Le récit aura donc plusieurs facettes : la description des paysages, mœurs, et coutumes d’Orient mais aussi l’aspect psychologique et enfin une réflexion politique sur le chaos qui se dessine en 1939. Regard féminin (féministe?) de ces deux femmes indépendantes dans un pays où les femmes sont invisibles.
Ella Maillart est une merveilleuse conteuse. Elle raconte l’histoire, les légendes attachés aux monuments qu’elles visitent. Elle décrit merveilleusement bien les paysages :
« Il était encore tôt le matin lorsque, émergeant d’une gorge, nous atteignîmes Haibak, le Samagan des légendes persanes. Le jeune soleil baignait une scène idyllique. Les ruines impressionnantes d’un château crénelé couronnaient une colline[….]
Assises sur une natte et buvant du thé dans des bols de porcelaine, nous admirions les montagnes où nous allions pénétrer, puis les champs ambrés qui entouraient le village. Plus près encore, les têtes superbes et le maintien aristocratique de trois « anciens ». Il y avait aussi, près d’une pile de melons tachetés un vendeur. Avant de faire son achat, chaque client opérait un choix minutieux. Plus loin, un mouton pendait à un arbre, habilement dépecé par le boucher. Derrière nous, une rangée de théières rondes brillaient doucement dans l’ombre d’une étagère tandis qu’un garçon éventait le charbon de bois de son samovar. Deux hommes portaient des calots brodés, gais comme un bouquet de fleurs vives. […]Etudiant attentivement les étrangères, un garçonnet caressait sa perdrix d’une manière machinale…. »

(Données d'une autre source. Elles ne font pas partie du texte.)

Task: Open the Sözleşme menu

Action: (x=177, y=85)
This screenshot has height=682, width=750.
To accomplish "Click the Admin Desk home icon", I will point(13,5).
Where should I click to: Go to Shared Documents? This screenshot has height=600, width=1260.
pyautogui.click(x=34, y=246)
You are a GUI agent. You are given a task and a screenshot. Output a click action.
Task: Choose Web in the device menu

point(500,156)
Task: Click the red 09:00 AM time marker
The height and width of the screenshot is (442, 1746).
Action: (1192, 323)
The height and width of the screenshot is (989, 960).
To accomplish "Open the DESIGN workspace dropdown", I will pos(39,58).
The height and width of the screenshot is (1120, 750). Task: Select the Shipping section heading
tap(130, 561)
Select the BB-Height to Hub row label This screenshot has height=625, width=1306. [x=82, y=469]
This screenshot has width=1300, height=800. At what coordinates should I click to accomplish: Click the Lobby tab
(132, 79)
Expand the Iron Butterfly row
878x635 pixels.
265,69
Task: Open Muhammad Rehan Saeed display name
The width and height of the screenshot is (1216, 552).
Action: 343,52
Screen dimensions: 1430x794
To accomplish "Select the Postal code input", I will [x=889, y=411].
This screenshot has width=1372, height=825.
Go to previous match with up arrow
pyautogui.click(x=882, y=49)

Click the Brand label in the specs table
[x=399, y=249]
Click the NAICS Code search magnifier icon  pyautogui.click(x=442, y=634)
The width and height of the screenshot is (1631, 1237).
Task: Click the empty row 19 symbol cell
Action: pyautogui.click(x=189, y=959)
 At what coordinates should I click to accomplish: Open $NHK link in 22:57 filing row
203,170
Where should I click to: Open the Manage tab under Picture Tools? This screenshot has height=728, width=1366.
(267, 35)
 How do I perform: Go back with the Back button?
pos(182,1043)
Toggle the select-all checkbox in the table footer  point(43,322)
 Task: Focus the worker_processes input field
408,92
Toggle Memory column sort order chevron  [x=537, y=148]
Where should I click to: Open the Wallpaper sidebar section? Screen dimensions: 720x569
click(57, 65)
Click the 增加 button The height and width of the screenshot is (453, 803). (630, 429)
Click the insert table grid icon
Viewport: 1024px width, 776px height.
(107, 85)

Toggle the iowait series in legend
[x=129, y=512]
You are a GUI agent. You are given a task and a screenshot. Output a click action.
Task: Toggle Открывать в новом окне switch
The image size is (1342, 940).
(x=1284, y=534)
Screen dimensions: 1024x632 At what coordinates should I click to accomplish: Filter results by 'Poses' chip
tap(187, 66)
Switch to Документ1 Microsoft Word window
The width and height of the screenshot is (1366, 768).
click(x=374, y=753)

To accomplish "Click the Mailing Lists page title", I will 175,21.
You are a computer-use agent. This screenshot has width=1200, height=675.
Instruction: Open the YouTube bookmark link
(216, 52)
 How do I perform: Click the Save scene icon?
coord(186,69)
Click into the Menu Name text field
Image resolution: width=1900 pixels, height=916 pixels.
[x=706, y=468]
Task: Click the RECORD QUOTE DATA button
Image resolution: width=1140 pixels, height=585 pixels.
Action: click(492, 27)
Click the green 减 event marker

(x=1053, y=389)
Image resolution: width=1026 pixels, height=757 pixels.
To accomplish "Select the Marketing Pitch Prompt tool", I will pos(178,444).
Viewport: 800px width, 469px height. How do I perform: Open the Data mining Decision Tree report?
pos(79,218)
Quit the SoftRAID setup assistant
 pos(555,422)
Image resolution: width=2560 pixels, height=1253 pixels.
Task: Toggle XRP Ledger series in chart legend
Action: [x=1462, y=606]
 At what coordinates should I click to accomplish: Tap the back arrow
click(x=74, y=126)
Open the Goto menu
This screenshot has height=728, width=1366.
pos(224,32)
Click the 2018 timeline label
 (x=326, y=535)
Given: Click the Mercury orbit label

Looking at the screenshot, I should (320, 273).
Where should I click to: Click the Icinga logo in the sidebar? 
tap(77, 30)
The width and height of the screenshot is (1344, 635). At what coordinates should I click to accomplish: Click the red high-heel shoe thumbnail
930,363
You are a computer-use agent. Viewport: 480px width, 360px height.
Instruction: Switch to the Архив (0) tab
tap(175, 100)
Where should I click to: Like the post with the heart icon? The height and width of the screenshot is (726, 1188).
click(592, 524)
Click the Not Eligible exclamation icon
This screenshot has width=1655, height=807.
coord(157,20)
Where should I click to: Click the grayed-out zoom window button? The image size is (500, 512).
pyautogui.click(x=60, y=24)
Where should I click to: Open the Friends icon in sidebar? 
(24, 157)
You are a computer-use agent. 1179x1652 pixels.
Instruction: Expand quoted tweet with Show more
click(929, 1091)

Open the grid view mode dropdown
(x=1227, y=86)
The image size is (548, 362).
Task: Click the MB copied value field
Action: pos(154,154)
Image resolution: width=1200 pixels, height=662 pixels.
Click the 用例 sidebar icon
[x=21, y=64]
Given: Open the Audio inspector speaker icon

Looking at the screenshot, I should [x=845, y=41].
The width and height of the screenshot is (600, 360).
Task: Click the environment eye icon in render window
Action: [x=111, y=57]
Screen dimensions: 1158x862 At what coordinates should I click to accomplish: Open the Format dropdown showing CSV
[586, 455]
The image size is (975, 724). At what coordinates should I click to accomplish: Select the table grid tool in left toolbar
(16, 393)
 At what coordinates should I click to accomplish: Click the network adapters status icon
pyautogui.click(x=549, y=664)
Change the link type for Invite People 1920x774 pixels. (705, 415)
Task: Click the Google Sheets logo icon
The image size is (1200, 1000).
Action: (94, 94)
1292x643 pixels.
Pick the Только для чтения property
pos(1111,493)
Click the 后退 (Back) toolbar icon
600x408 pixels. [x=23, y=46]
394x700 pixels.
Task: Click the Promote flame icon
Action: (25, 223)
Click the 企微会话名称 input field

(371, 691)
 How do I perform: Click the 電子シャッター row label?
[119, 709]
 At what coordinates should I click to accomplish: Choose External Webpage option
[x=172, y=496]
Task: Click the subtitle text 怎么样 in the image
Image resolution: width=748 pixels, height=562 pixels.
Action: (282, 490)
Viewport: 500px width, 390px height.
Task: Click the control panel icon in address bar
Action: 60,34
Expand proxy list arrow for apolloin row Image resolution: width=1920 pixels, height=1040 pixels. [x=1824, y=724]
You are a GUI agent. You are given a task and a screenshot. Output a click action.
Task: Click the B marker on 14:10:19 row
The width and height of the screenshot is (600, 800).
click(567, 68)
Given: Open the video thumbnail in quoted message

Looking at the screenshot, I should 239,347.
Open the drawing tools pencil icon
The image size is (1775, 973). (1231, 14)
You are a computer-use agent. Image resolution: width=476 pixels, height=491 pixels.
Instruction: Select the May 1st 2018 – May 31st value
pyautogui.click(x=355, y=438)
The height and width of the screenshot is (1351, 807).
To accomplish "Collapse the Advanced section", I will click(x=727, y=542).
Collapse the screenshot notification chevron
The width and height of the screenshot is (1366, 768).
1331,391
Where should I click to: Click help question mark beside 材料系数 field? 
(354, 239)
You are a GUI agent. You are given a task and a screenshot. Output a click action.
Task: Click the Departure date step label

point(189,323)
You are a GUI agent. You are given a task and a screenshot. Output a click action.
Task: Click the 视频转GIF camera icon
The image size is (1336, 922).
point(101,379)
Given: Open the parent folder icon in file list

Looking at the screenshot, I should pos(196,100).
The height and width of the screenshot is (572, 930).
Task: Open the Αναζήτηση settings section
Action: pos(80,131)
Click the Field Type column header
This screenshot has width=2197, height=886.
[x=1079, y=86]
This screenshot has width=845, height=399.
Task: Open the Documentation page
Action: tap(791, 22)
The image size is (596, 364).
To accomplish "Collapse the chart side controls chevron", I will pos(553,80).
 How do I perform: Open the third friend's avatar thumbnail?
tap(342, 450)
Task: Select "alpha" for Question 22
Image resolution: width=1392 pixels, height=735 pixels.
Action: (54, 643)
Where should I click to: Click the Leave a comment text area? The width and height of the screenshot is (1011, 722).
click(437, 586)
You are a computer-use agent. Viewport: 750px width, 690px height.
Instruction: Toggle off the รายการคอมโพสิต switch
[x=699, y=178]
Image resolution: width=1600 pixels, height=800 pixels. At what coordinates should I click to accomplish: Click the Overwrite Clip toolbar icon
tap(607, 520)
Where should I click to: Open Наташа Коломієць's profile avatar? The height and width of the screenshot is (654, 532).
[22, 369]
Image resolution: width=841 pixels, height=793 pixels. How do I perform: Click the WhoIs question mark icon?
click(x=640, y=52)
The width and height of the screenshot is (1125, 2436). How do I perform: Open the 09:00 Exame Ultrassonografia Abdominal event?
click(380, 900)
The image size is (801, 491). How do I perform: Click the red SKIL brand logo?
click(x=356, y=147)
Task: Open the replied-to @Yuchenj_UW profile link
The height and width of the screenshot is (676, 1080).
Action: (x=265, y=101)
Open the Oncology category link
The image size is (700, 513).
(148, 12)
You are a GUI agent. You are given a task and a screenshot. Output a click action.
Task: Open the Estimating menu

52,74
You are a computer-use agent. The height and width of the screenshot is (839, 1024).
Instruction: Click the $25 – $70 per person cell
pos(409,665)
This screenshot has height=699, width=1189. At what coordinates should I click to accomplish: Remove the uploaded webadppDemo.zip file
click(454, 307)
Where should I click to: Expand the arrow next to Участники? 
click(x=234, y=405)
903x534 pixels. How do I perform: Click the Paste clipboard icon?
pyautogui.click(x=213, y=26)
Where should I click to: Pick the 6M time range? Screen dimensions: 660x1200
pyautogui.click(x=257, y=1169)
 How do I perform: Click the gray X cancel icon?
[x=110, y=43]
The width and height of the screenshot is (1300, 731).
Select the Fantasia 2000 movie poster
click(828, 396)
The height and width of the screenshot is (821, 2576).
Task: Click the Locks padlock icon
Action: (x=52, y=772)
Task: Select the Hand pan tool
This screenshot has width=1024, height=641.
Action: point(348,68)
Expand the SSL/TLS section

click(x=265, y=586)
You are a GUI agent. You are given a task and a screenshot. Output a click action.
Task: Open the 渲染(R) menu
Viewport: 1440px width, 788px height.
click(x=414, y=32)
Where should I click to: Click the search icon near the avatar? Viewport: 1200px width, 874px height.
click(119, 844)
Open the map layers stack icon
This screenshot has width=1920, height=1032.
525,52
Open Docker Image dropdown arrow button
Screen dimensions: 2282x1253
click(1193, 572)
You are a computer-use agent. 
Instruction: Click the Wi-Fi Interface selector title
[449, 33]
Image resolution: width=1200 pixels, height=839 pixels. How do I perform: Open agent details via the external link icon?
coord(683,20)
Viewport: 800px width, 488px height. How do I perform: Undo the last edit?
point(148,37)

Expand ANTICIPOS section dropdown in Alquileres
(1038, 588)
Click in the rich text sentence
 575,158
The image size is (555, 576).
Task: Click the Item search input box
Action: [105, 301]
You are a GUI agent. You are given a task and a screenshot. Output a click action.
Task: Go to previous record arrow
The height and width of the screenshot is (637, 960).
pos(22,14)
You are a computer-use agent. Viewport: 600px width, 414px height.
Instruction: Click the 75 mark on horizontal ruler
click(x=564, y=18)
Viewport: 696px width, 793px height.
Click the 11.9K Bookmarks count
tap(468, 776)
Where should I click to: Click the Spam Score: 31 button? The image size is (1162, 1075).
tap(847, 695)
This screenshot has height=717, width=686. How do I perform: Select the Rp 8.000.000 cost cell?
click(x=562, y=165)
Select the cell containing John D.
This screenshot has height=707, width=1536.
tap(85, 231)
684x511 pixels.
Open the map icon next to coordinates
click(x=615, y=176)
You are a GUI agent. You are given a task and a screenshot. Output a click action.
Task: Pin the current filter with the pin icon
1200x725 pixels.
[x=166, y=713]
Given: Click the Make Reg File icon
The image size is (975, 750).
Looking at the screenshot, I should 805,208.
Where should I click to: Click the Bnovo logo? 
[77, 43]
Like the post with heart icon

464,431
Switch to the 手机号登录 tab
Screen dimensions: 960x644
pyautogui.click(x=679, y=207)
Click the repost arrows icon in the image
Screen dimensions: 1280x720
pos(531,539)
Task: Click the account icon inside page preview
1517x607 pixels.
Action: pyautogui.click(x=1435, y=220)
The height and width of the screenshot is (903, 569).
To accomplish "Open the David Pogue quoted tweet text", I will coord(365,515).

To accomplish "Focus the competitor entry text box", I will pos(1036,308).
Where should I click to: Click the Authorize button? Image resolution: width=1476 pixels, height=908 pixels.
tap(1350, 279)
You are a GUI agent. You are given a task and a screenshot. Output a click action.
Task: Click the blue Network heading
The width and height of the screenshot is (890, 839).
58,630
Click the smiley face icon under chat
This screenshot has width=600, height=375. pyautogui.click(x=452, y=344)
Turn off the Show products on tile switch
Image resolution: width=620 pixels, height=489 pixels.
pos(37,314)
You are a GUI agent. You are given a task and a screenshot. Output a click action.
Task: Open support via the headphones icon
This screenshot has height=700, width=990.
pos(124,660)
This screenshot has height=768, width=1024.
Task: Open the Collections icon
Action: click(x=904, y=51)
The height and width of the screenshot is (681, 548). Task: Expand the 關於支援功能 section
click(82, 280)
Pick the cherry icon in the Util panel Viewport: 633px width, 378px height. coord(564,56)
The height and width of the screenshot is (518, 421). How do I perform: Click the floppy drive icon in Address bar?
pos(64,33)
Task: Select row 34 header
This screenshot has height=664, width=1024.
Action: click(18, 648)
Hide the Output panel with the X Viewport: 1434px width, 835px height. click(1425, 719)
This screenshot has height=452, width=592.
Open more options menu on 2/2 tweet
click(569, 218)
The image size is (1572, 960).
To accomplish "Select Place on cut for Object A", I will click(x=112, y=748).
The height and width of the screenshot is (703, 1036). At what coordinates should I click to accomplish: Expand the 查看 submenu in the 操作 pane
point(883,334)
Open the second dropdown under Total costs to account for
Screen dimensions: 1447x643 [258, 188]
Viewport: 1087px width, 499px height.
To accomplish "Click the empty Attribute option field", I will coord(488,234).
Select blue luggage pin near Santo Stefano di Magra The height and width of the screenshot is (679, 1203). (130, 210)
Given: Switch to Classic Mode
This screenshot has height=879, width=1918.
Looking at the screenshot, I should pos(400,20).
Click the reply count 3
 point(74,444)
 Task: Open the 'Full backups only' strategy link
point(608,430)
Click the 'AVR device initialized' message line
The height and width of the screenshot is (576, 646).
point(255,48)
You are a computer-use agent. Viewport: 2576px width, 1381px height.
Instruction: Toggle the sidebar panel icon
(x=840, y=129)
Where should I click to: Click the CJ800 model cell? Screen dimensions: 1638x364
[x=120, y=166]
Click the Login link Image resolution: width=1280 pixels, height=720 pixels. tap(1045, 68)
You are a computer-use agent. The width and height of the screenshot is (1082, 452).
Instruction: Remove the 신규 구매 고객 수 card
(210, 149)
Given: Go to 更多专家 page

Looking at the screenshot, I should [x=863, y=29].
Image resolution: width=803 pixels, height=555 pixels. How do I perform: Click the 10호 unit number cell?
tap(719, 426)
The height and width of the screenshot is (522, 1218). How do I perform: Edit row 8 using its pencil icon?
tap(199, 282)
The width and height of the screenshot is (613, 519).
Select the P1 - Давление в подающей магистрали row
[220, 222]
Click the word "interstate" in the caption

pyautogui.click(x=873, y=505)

Juste après cette vision élégiaque elles découvrent la construction d’un barrage électrique sous la direction d’un ingénieur allemand. Enfer de la construction mais aussi destruction d’une vie nomade et industrialisation. Réflexion des deux journalistes sur l’irruption du monde moderne dans cet Afghanistan encore médiéval.
Elles campent à Bamyan, découvrent les vestiges bouddhiques, ainsi que les traces du passage d’Alexandre le Grand.
En quoi cette route était elle « cruelle »?
interrogation de la lectrice.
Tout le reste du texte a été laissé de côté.